Misrepresentations in sworn documents filed with a court can result in discipline even where the attorney is not the actual signatory and even if those misrepresentations do not relate to the substance of the litigation. In Matter of Cross, 15 Mass. Atty Disc. R. 157 (1999), a lawyer was publicly reprimanded for filing a return of service with the court that she knew or should have known was not true or correct. On the last day of the 120-day time limit for service, and unable to find a constable, the lawyer decided to serve the complaint herself. She and a friend drove to the corporate defendant’s office, where the lawyer left a copy of the complaint while the friend remained in the car. The lawyer filled out the return of service and directed her friend to sign it, thereby implying that the friend had made service at the corporate defendant’s office.

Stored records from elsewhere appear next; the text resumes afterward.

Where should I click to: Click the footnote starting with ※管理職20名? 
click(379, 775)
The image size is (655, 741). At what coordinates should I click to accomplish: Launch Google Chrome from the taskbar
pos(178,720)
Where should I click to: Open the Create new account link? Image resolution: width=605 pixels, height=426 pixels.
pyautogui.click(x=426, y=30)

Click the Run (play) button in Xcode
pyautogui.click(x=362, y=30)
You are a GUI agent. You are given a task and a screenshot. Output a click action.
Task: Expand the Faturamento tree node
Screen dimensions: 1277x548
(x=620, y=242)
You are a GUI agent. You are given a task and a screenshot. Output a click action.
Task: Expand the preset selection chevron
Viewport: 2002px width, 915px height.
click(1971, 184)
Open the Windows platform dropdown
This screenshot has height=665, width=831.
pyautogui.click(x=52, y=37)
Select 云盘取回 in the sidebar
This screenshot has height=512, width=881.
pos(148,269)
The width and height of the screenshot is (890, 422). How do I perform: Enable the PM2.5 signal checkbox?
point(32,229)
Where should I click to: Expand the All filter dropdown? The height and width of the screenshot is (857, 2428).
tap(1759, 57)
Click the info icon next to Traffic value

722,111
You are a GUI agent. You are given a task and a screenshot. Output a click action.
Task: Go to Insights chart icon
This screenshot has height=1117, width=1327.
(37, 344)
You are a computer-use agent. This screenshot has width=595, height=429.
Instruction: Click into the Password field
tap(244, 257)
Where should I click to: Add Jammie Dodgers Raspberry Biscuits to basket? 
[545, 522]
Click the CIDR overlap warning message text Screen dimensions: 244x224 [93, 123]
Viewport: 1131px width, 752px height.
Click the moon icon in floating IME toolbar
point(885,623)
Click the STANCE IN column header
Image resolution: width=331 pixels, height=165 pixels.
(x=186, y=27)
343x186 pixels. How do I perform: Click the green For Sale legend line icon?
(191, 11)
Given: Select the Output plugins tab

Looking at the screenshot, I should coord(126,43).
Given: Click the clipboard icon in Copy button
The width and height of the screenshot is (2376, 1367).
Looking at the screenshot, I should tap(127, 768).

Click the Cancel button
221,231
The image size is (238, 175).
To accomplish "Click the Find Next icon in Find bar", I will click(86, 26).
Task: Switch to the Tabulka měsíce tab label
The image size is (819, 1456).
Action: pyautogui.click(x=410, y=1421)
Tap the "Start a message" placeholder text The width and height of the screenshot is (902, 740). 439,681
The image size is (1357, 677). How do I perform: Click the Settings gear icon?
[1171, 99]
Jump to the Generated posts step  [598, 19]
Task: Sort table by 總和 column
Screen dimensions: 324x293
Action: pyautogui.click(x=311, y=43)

Exigent circumstances are not a defense to signing a client’s name to a sworn document. Similarly, the constraints of a busy schedule will not excuse the attorney’s signing a client’s name to a sworn document. In Matter of Guinane, SJC No. BD-2004-0038 (March 8, 2004), an attorney received a one-month suspension after he prepared and signed an affidavit in his client’s name to support a motion to suppress evidence in a criminal case. In that case, the motion had to be filed in court within seven days of the hearing and the attorney found himself “too busy to drive sixty-five miles” to obtain his incarcerated client’s signature.

What then should you do when faced with the impossibility of obtaining your client’s signature to an affidavit or other sworn statement prior to the expiration of an impending deadline? The most straightforward option is to file a motion to extend the deadline so that you will have sufficient time to meet with the client and obtain his or her signature. The other available options may vary from case to case. If permitted by the particular court, and preferably by agreement with opposing counsel, you can file an unsigned affidavit with the understanding that you will substitute or supplement it with a signed affidavit on the day of the hearing.

In other instances, lawyers have filed affidavits of counsel, making statements based upon “information and belief.” However, anytime you file an affidavit of counsel, you run the risk of becoming a witness in the case, which obviously is its own problem. It is also imperative that you not disclose privileged or confidential information and that you read the affidavit to the client, and review its content together, before it is filed. In Guinane, the attorney not only prepared and signed the client’s affidavit, but also did so without discussing the content of the affidavit with the client.

In our hypothetical, your options are limited. If the court will not allow you to file the motion with an unsigned affidavit from your client for the purposes of scheduling the hearing for early Monday morning, you will have to obtain the client’s signature over the weekend and file the motion and supporting affidavit on Monday morning.

In sum, when a document must be signed under the penalties of perjury, resist the pressure to take shortcuts. Leave plenty of time to draft the required affidavit and to obtain your client’s or the witness’s signature. Require the affiant to read sworn statements carefully. It is advisable that you be available to answer questions at the time that your client or the witness reviews the sworn document. Emphasize how important it is that each statement be truthful and accurate because the document is being signed under the penalties of perjury. Keep in mind also that any affidavit and the circumstances of its creation and execution may well be the subject of a later deposition or cross-examination at trial. Always ensure that the signature on a sworn statement does, in fact, belong to the affiant. As other Bar Overseer articles have pointed out, the road to discipline or malpractice is often paved with good intentions.